Pre-politica / 1 Verso l’infinito e oltre

Per progredire nel rapporto di forze fra politica e cittadinanza serve un momento di futuro che, paradossalmente, viene prima e sta nel prefisso pre-

di Angelo Miotto
@angelomiotto

Il gioco è rotto e lo iato si allarga. Lo dicono, più della chiacchiera da bar, i dati dell’affluenza alle urne, dove per una democrazia matura pare inevitabile che la partecipazione si abbassi e di molto.

Il disinteresse per la politica non è solo un gesto di protesta, ma una condizione di comodità e disinteresse frutto dell’impoverimento culturale della società. Lo chiamiamo ‘protesta’, ma il termine non è esatto o perlomeno è una conseguenza di un altro termine. Se l’etimologia di protestare dice chiaramente che è un’attività del dichiarare pubblicamente, allora prima ci troviamo di fronte a un disertare, che significa spopolare, fare un deserto. Non esserci. Una parte non c’è, quindi sceglie di non essere rappresentata.

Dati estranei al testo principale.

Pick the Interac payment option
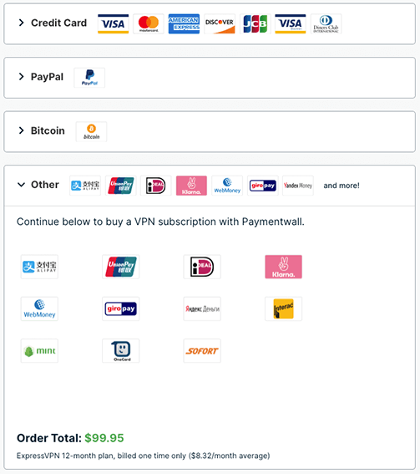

La morte conclamata e ribadita, dall’ideologia imperante, delle ideologie del Novecento, additate come la peste e il colera, non ha lasciato il posto a un nuovo pensiero forte, ma all’unica ideologia che non si vergogna di essere tale, travestendosi semanticamente: quella del capitalismo sfrenato e del consumare.

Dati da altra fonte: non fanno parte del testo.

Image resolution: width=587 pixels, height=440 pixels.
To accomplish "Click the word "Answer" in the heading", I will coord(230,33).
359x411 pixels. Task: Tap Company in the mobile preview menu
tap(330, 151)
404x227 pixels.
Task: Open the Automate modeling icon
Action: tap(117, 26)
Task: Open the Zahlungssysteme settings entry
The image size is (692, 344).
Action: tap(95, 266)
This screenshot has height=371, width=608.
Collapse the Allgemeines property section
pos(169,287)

Tentativi di contrasto, e interessanti anche, sono venuti nell’Uomo nuovo predicato alle latitudini brasiliane e nel cerchio delle democrazie di stampo progressista in Latinoamerica che hanno cercato di includere alcune pratiche di un’antica saggezza poco ascoltata e spesso perseguitata: quella del buen vivir.

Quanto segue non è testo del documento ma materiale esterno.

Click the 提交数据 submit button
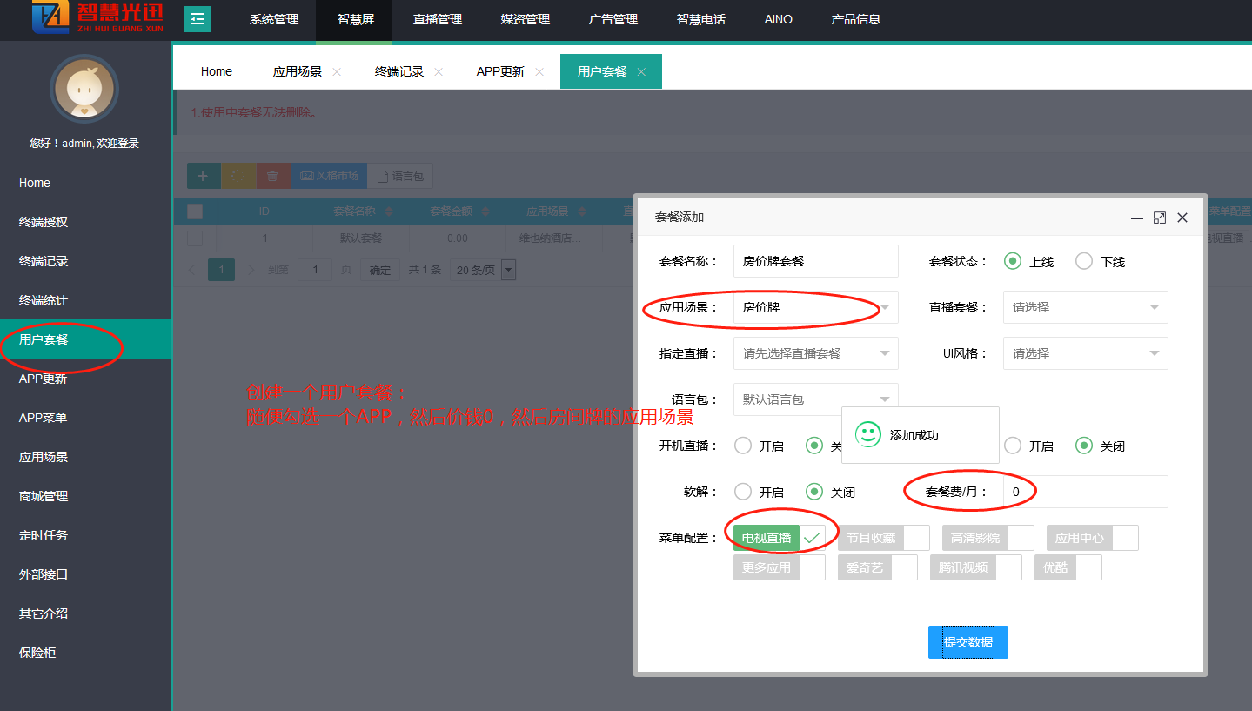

E così, mentre il discorso ipnotizzante del cattivo giornalismo e delle destre più rancide va a stimolare i bassi istinti di mezzo mondo contro l’altra metà che scappa dalle guerre spesso provocate dalla metà precedente, in campo progressista non si riesce più a cogliere quale sia l’elemento unificatore per una coesione di classe e di valori comuni. Il lavoro, fattore potente di accumulazione di energie contro e pro, è stato disintegrato e parcellizzato, atomizzato. La nostra stessa cultura si sta trasformando sempre di più e più naturalmente insieme a quelli che sono gli strumenti della tecnologia, della connessione, delle volontà di farci sentire comunità in luoghi separati e interconnessi, ma fisicamente disabituati a costruire vere reti di rapporto durevole interpersonale, quello che è stato lo snaturamento della parola ‘amici’ sul social dal pollice in su.

Allora cosa fare?

Questa è la vera domanda che accompagna l’analisi di una catastrofe non solo italiana, dove troppo spesso la dirigenza e le teste d’uovo sono di livello inferiore a quelle che sono non le aspettative, ma le necessità per far fronte a una convivenza comune. E nello stesso tempo la liquidità della nostra contemporaneità non ci permette di coagulare in significative azioni di periodo la forza di movimenti che hanno natura carsica.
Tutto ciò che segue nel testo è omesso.